The Importance of Unplugging





I spent the past few days in northern Vermont relaxing on Lake Champlain with my husband’s extended family. Although the weather was less than ideal (it rained for at least part of every day we were there), it provided a wonderful opportunity to unplug for a while. We are so dependent on modern technology. I know I find it hard to believe that I didn’t even learn how to type on a computer until I was in college. Remember typewriters? Without the internet, the way I work would be radically different and considerably harder. But the internet has made it possible to work from anywhere, thereby making it that much harder to take a real vacation where you leave the world behind, at least temporarily.

My husband telecommutes for his job. This is a wonderful thing. When he wanted to bring his laptop on vacation with us, however, I asked him not to. He is so attached to his laptop, at times I feel like it is actually an appendage on him. It is his source of work, news, and entertainment. So, for five blissful days, we were laptop free, computer free, and internet free. I would have liked to have gone TV free as well but the other 6 people with whom I was sharing our cabin would certainly not have embraced that idea. I was not pushing my luck.
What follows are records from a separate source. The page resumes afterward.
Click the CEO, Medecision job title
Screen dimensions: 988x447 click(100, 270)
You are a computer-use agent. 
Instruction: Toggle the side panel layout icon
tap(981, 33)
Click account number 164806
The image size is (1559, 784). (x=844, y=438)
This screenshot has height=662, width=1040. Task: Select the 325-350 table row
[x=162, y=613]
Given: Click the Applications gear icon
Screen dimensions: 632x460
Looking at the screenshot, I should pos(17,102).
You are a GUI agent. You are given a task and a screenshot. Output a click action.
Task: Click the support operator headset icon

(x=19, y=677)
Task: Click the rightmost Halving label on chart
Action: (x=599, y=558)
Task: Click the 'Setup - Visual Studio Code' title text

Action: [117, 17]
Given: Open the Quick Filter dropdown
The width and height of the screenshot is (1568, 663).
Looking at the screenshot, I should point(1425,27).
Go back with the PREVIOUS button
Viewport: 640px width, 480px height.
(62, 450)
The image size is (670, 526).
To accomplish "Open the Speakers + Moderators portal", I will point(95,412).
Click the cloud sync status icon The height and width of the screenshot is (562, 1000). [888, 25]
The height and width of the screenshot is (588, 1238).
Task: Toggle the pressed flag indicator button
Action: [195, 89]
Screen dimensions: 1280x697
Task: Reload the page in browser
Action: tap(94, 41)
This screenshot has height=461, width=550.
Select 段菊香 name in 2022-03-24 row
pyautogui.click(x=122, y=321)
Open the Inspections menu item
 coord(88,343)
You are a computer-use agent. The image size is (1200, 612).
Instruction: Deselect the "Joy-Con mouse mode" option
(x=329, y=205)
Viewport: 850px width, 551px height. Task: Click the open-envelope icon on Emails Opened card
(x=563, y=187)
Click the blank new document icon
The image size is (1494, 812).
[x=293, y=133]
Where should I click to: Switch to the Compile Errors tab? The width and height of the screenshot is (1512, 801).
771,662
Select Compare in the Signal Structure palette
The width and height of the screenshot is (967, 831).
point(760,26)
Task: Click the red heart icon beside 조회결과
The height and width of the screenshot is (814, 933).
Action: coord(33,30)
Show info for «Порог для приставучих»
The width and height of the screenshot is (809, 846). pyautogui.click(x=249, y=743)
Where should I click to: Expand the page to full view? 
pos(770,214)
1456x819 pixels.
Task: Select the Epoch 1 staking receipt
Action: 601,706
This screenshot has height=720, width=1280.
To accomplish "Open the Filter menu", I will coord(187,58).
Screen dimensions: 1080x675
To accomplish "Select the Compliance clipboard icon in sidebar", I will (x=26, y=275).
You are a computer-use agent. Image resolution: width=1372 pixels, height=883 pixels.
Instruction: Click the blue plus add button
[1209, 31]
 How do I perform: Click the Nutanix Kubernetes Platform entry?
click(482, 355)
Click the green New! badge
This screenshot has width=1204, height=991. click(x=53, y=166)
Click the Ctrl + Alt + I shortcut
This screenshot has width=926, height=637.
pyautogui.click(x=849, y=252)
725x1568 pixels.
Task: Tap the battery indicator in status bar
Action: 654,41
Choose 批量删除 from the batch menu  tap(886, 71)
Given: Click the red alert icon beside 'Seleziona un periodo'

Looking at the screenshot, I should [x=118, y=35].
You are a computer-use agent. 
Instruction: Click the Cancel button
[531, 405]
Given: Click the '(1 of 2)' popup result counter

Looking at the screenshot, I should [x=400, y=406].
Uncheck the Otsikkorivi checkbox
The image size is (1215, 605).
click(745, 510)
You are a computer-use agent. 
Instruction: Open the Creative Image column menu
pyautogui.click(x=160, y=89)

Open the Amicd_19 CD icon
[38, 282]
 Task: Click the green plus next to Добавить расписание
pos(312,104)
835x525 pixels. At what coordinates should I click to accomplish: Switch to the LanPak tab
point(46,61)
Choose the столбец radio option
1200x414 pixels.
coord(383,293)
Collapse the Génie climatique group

Just taking the break from the computer was good. It was necessarily to provide the psychological break from work.

Of course, now I am back, and the emails have piled up and there is work to be done. My husband was on a conference call this afternoon, just a couple hours after we returned. Life has quickly returned back to normal, but we are refreshed and relaxed. We had a true vacation and that is how it should be.

1 comment:

Leticia said...

Did you go to Isle La Motte, in the lake, to St. Ann's Shrine? It's lovely, and is surrounded by the lake.